Reviewing Pull Requests/RFCs
- All pull requests would be subject to code reviews, from one or more of the PMC/Committers.
- Typically, each PR will get an "Assignee" based on their area of expertise, who will work with you to land the PR.
- Code reviews are vital, but also often time-consuming for everyone involved. Below are some principles which could help align us better.
- Reviewers need to provide actionable, concrete feedback that states what needs to be done to get the PR closer to landing.
- Reviewers need to make it explicit, which of the requested changes would block the PR vs good-to-dos.
- Both contributors/reviewers need to keep an open mind and ground themselves to making the most technically sound argument.
- If progress is hard, please involve another PMC member/Committer to share another perspective.
- Staying humble and eager to learn, goes a long way in ensuring these reviews are smooth.
- Reviewers are expected to uphold the code quality, standards outlined above.

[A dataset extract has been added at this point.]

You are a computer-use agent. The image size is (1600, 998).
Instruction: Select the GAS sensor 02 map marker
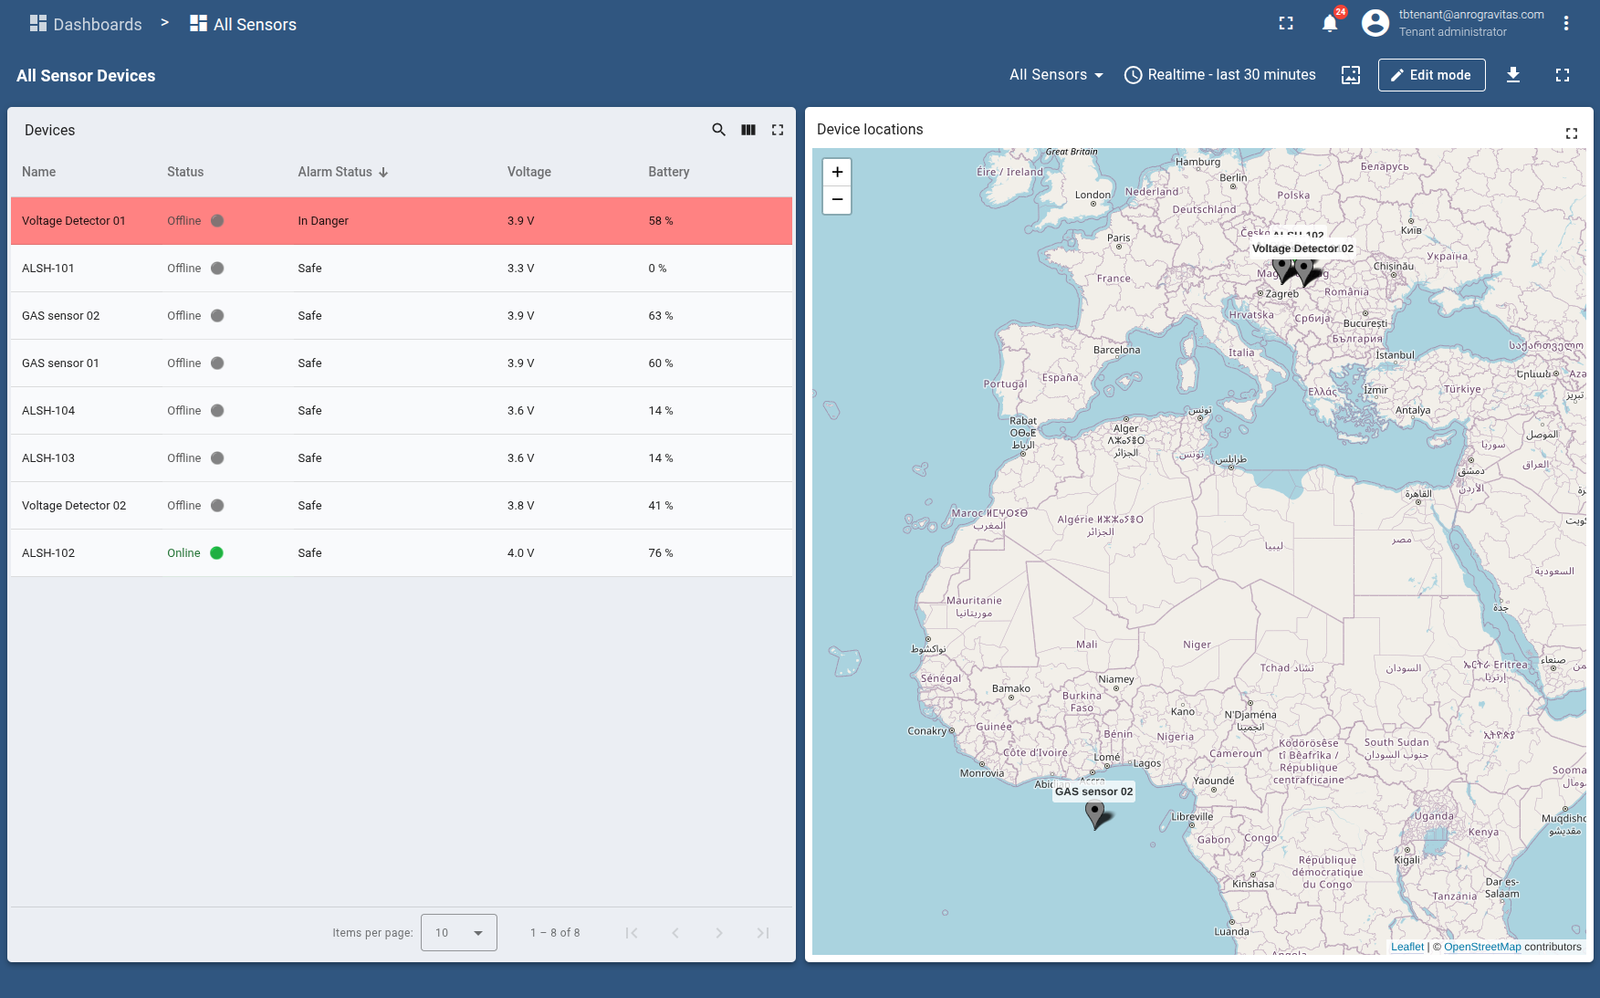[x=1096, y=814]
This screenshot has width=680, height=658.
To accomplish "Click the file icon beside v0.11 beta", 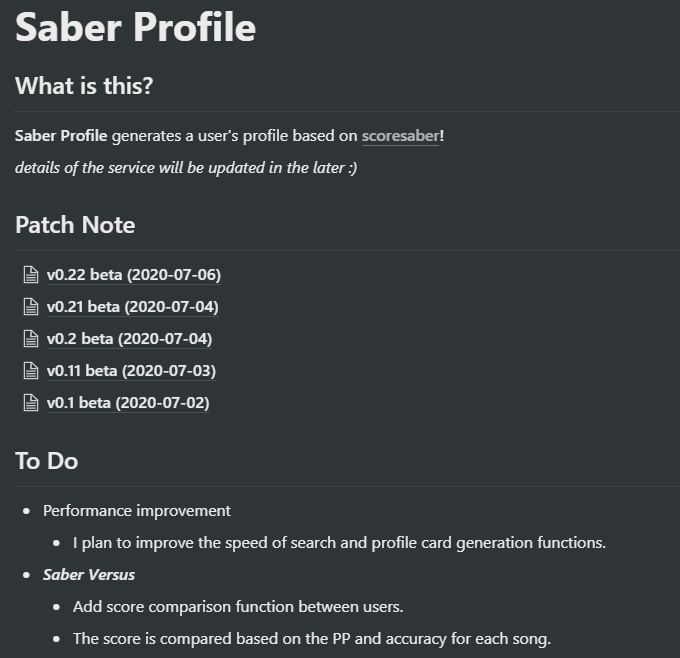I will 31,371.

- When merging PRs, always make sure you are squashing the commits using the "Squash and Merge" feature in GitHub
- When necessary/appropriate, reviewers could make changes themselves to PR branches, with the intent to get the PR landed sooner. Reviewers should seek explicit approval from the author before making large changes to the original PR.
Proposing Changes
We welcome new ideas and suggestions to improve the project along any dimensions - management, processes, technical vision/direction. To kick-start a discussion on the mailing thread
to effect change and source feedback, start a new email thread with the [DISCUSS]
prefix and share your thoughts. If your proposal leads to a larger change, then it may be followed up
by a vote by a PMC member or others (depending on the specific scenario). For technical suggestions, you can also leverage our RFC Process to outline your ideas in greater detail.
Becoming a Committer
We are always looking for strong contributors, who can become committers on the project. Committers are chosen by a majority vote of the Apache Hudi PMC, after a discussion on their candidacy based on the following criteria (not exclusive/comprehensive).
- Embodies the ASF model code of conduct
- Has made significant technical contributions such as submitting PRs, filing bugs, testing, benchmarking, authoring RFCs, providing feedback/code reviews (+ more).
- Has helped the community over a few months by answering questions on support channels above and triaging issues.
- Demonstrates clear code/design ownership of a component or code area (e.g., Delta Streamer, Hive/Presto Integration, etc.).
- Brought thought leadership and new ideas into the project and evangelized them with the community via conference talks, blog posts.
- Great citizenship in helping with all peripheral (but very critical) work like site maintenance, wiki cleanups, and so on.
- Proven commitment to the project by way of upholding all agreed upon processes, conventions and principles of the community.